It’s quite the understatement to say that at this point in time we don’t quite understand how even the tiniest brain works exactly. Much of this is due to the sheer complexity and scale of these little biological marvels: with the human brain packing billions of neurons and their associated supportive scaffolding into a few kilograms of gooey pink-white mass, the sheer connectivity density is more than we can reasonably hope to measure in-situ. Ergo attempts to recreate digital simulations of small sections of such brains, a process that’s making gradual progress.

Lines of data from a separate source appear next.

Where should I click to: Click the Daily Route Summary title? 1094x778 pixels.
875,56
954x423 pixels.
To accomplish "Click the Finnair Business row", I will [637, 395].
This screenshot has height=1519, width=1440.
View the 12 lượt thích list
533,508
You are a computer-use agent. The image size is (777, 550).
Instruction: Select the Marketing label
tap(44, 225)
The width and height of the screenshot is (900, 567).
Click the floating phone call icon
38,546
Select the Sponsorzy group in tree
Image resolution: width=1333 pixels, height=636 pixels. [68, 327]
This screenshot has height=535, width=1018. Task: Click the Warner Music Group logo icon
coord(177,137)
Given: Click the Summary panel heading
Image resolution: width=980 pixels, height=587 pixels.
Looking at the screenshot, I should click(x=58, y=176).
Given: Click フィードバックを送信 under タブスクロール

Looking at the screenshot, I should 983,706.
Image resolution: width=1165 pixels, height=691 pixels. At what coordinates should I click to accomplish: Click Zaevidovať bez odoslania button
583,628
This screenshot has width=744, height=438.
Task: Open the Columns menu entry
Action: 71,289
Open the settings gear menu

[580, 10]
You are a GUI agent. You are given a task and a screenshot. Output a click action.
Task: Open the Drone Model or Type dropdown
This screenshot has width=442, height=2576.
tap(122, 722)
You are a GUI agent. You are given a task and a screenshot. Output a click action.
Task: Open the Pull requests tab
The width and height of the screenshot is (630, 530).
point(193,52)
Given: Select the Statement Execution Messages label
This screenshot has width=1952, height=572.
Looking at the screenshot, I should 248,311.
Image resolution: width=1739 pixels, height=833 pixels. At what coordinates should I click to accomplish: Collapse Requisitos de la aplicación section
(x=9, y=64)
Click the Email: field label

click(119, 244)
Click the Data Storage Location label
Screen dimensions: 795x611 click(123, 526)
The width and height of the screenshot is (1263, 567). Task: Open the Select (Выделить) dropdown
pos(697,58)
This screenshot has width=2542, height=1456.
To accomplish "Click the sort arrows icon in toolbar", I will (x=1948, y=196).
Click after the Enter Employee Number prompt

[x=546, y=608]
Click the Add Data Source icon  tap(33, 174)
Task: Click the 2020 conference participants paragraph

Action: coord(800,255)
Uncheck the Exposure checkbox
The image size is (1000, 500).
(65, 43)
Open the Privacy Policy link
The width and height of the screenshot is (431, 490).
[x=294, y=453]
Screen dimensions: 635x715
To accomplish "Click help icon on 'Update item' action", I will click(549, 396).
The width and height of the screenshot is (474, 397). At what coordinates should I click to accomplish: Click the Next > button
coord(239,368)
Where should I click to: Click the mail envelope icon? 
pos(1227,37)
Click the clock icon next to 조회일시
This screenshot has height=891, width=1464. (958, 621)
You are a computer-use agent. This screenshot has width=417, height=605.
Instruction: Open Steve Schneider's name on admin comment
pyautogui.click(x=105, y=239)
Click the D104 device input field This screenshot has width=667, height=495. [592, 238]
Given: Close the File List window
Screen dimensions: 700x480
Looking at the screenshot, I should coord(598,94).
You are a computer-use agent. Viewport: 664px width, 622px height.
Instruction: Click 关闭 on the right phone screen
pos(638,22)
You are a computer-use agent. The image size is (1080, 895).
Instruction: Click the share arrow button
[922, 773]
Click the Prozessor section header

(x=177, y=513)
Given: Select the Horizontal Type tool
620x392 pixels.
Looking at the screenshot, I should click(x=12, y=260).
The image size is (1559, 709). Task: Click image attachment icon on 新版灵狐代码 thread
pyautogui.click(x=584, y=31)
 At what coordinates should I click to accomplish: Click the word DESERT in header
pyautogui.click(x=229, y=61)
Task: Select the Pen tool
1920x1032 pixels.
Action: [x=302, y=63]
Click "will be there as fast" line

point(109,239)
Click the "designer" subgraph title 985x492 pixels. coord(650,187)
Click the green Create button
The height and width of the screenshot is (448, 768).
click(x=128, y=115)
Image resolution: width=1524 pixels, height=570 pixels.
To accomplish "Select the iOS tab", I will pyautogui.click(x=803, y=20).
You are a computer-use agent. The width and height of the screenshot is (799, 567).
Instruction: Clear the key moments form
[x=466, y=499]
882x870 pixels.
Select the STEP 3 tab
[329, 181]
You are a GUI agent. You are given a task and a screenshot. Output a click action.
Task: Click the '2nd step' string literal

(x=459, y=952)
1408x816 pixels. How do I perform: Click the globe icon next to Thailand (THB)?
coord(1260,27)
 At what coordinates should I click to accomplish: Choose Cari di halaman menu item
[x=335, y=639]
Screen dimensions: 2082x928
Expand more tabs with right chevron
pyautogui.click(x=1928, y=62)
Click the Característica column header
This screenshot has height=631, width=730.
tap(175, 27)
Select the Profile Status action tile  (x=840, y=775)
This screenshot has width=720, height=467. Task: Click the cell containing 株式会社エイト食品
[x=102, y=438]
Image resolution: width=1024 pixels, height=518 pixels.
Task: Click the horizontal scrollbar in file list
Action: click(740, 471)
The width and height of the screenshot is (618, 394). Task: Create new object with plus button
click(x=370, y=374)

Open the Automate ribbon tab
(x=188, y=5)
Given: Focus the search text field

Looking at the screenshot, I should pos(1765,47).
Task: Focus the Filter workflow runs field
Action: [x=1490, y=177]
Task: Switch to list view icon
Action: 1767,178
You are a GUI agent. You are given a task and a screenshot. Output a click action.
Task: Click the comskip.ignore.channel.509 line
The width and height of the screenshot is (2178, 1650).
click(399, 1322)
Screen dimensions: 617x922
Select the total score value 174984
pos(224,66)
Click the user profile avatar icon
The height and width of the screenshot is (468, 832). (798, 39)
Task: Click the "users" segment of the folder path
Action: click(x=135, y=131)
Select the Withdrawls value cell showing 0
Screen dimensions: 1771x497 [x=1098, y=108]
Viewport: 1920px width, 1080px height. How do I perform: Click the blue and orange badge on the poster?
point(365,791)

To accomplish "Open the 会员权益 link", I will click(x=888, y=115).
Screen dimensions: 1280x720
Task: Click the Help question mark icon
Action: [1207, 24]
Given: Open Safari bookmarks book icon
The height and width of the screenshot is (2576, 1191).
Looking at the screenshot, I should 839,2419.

Most recently we have been doing mapping of neurons and their connections in the brain of the humble fruitflyD. melanogaster. Despite their brains being minuscule, with only about 140,000 neurons and 50 million connections, we’re not quite at the level where we can have a simulated fruitfly brain spark to life. This should probably give us some hints as to the sheer complexity of mapping the human brain, never mind simulating even a small part like a cubic millimeter of the temporal cortex with about 57,000 cells and 150 million synapses.

Even once you have all the connectome data of such a bit of brain, it’s not like you can just toss it onto a supercomputer and expect a meaningful simulation. All supercomputers today are massively parallel, meaning thousands of networked computers that require the computing task to be split up and all communication between nodes restricted as much as possible to not starve nodes.